Students enrolled in the Ph.D. program in the Department of Human Development may follow one of two subjects. The first subject is Developmental Psychology. The second subject is Human Development and Family Studies.

Developmental Psychology is the study of changes that occur in human beings over the course of their life span, from conception to the end of life. This subject includes a broad range of sub-areas, including cognitive development, developmental neuroscience, and social, personality, and emotional development.

Human Development and Family Studies focuses on the understanding of the dynamic interrelations among individual and ecological/ environmental factors as they relate to individual development and adjustment. The ecological factors include family, neighborhood, community, institutions, and social organization and norms.

Each subject contains areas of concentration in which students acquire more specialized expertise. Students also need to indicate two faculty members with whom they wish to work. 

For more information on the department view the Field of Study Guide - Human Development. The Faculty listing found in the Field of Study Guide for Human Development, paired with this more extensive information on Human Development Research will serve to clarify our faculty research strengths.

Apply for graduate study in Human Development at the Cornell University Graduate School. 

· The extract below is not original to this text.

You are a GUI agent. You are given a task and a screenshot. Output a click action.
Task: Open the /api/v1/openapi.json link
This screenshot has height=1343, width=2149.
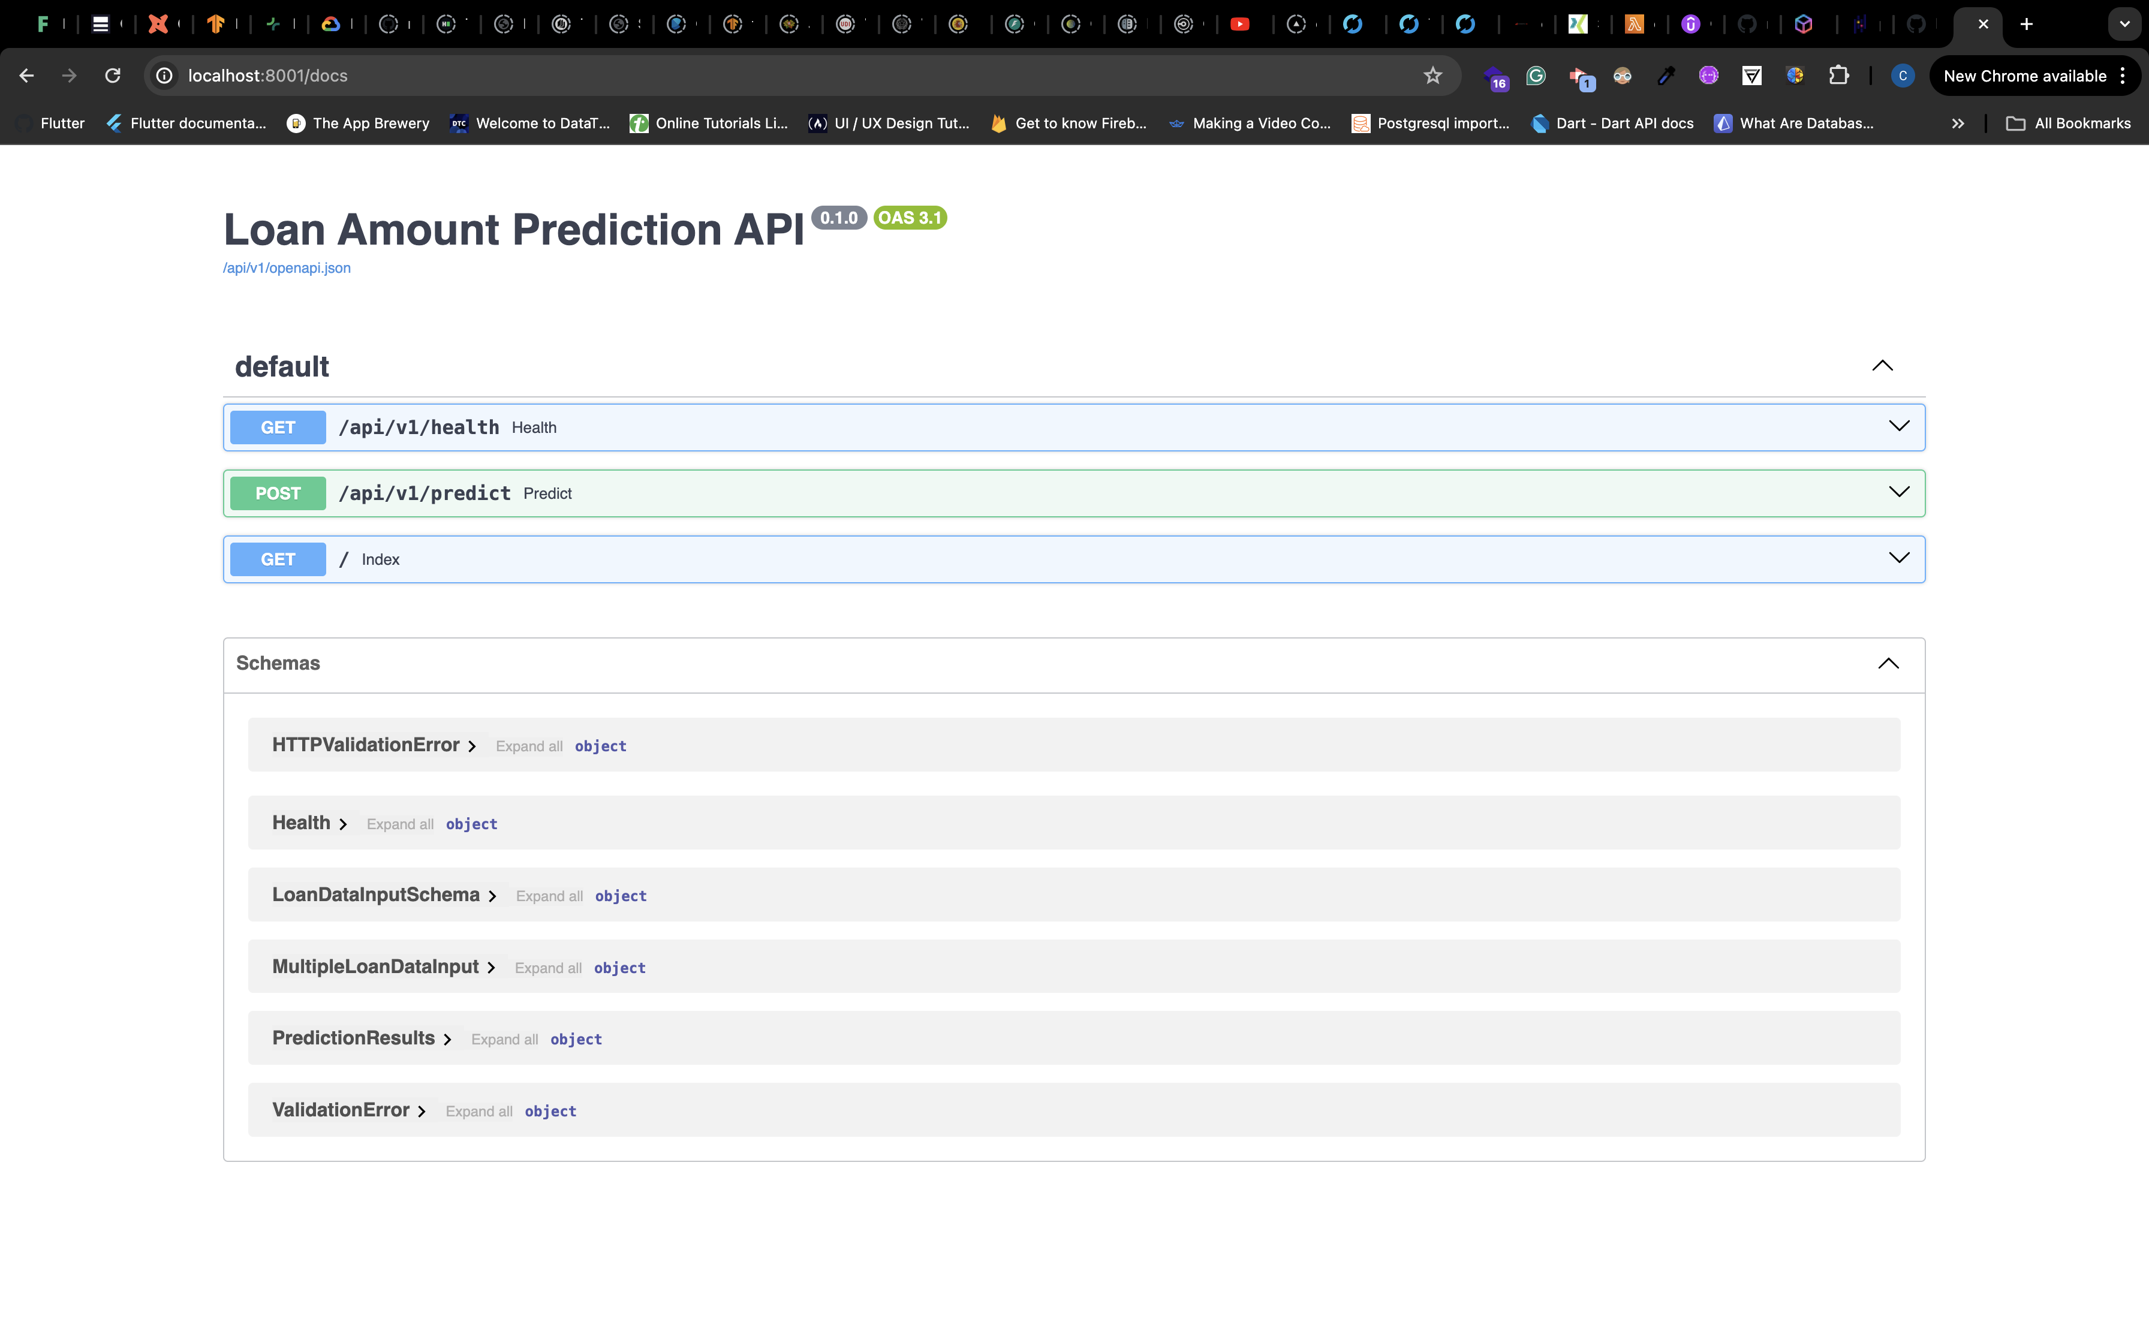pos(286,267)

The milestones in the Human Development program are:

First year students must take a full load of credit hours (at least 9 hours per semester).  Among these courses, there are three that are required of all Human Development Ph.D students during the first year:

  • HD6200 First Year Proseminar in Human Development (Fall)
  • HD6750 Quantitative Methods I (Fall) or another course in statistics recommended by the Temporary Advisor
  • HD6760 Quantitative Methods II (Spring) or another course in statistics recommended by the Temporary Advisor and/or Special Committee chair

Other First Year Requirements: 

  • Complete at least one substantive theoretical course per semester.
  • Students must select a temporary advisor as soon as they begin their first semester. That person may become their special committee chair.  Changes may be made to the committee chair later in the first year if student interests change.  These changes are now made through one's Student Center.
  • Students should be enrolled in at least three courses each semester, four courses if they are supported by a fellowship. A research methods course is strongly recommended in the first year.
  • Before the end of the first semester: Students should be involved in a research project with an HD faculty or field member.
  • End of the second semester:  PhD students are required to present an in-progress research project to the HD faculty.  This need not be a completed research project. Empirical data is a plus for the presentation, but it is not a requirement.
  • Before the end of the first year:  Choose a committee chair and at least one more member of your Special Committee. A form must be filed with the Graduate School in order to record your committee; it cannot be filed by anyone but the student.  Students must meet at least once a year with their Special Committees.
  • Continue taking substantive courses as recommended by one's Special Committee. The Special Committee works with the student to select appropriate courses.
  • We strongly recommend that HD students take additional statistics courses and at least one research methods course during the second year.  A masters or predoctoral research project should be underway during the second year and this is facilitated by seeking appropriate methodological training.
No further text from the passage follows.